Documento fuente
▼▼▼

En Ciudad Juárez al borde de la frontera mexico-usamericana según organizaciones no gubernamentales se han producido más de 350 asesinatos de mujeres y alrededor de 400 desapariciones en la última década que las autoridades por incompetencia o amedrentadas suelen calificar como fruto de la violencia doméstica.
Sin embargo según las investigaciones llevadas a cabo por Amnesty Internacional muchos de los crímenes tienen sus raíces en la discriminación aunque también se manejan otras hipótesis relacionadas con el narcotráfico, la trata, el tráfico de órganos y las películas snuff un género también conocido como white heat o the real thing, en las que se tortura, viola y asesina con el único objetivo de registrar esos hechos con algún medio audiovisual y comercializarlos luego a valores incalculables. Sobre esta última suposición no se han hallado constancias que puedan acreditarla aunque no parece tan disparatado pensar que en nuestra enferma sociedad, no haya individuos que disfruten – intelectual o comercialmente – con este tipo de producciones.
Algunos analistas sostienen también que podría tratarse de macabros rituales celebrados con el objeto de establecer la cohesión entre los miembros de grupos mafiosos y sellar la pertenencia al grupo, por parte de los asesinos, con pactos de sangre.
Según la investigadora Rita Laura Segato, «los feminicidios de Ciudad Juárez no son crímenes comunes de género sino crímenes corporativos y, más específicamente, son crímenes de segundo Estado (…) que administra los recursos, derechos y deberes propios de un Estado paralelo, establecido firmemente en la región y con tentáculos en las cabeceras del país». Pero lo más alarmante es que esta lacra ha llegado también al llamado «triángulo de la violencia» Guatemala, El Salvador y Honduras, según la descripción acuñada por Naciones Unidas, que ha alcanzado las más altas tasas de femicidios de la región ya no relacionadas con los conflictos armados, que asolaron a esos países en un no muy lejano pasado. Y podría continuar extendiéndose.

▲▲▲

Qué se pide
En el texto sobre los feminicidios de Ciudad Juárez, ¿qué tres países forman el llamado «triángulo de la violencia»?

Entradas
▼▼▼

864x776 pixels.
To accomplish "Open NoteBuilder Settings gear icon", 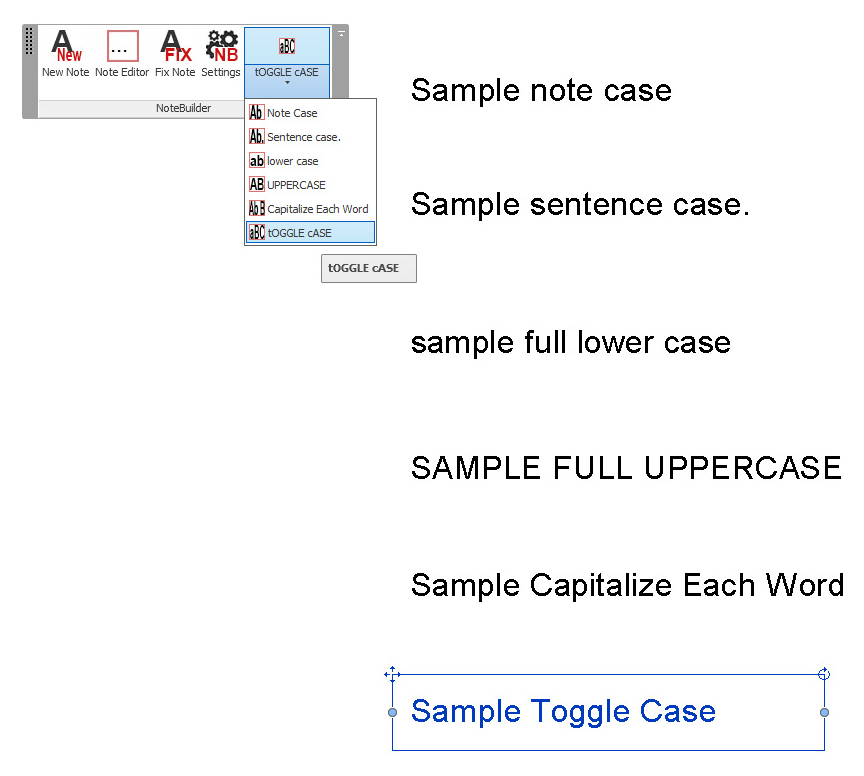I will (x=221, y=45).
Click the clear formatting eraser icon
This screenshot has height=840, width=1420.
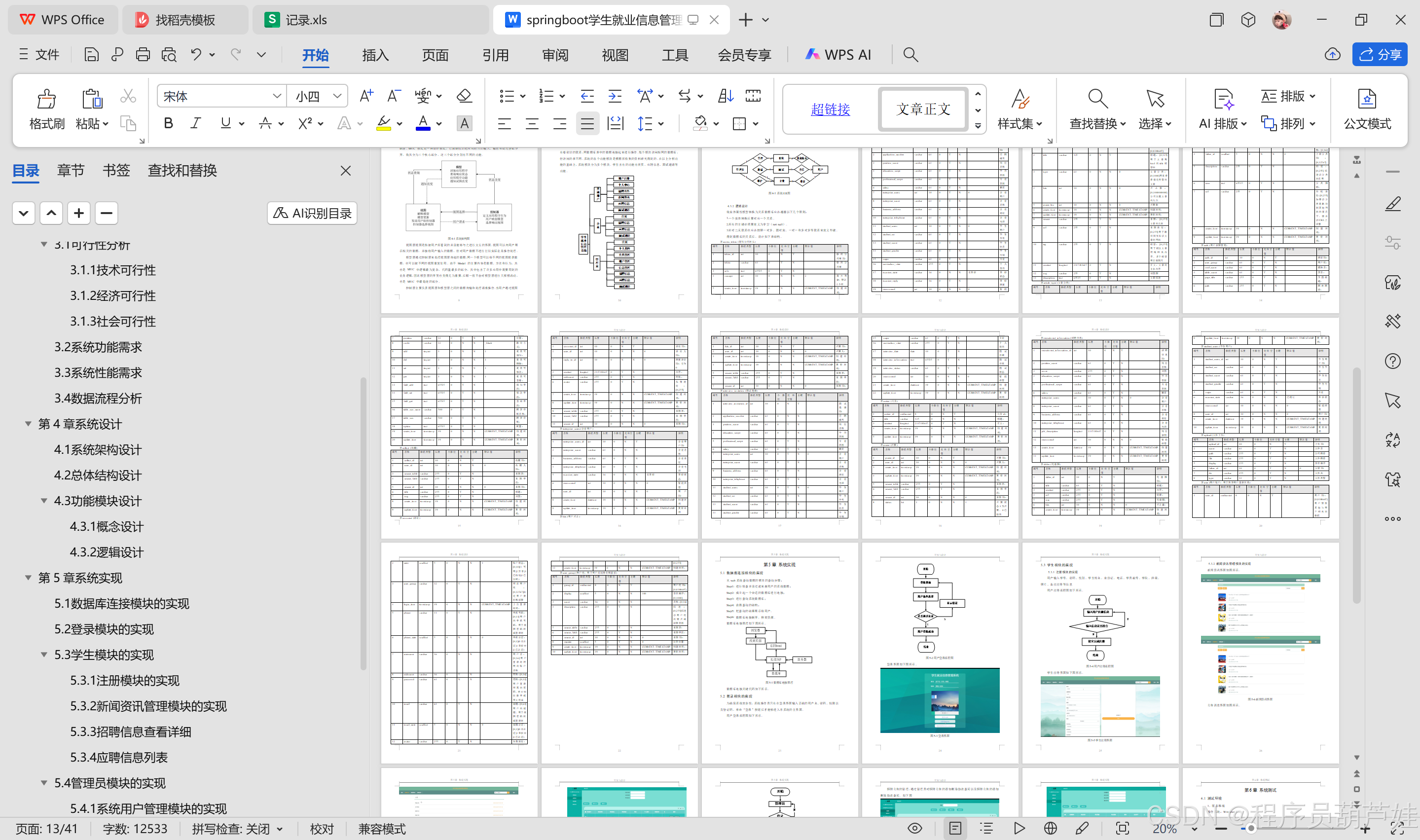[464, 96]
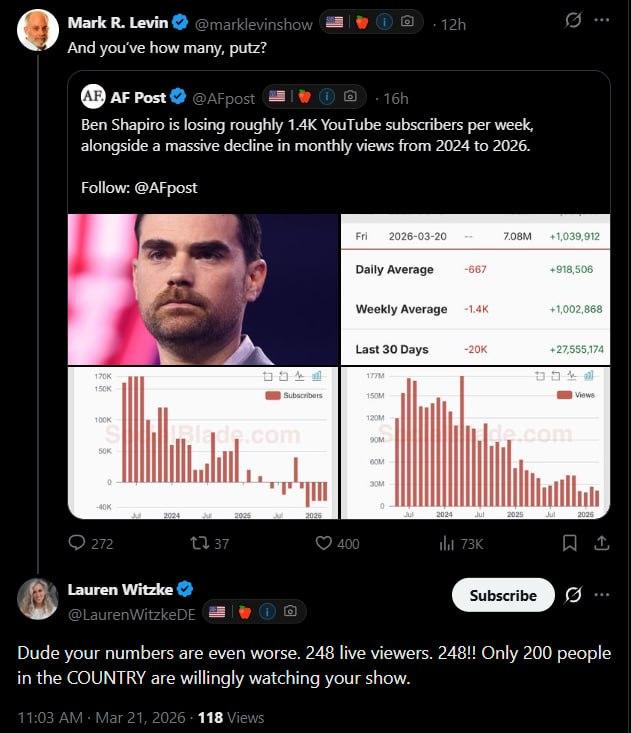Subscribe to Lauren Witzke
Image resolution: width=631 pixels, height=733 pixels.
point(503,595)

▲▲▲

Respuesta
Guatemala, El Salvador y Honduras.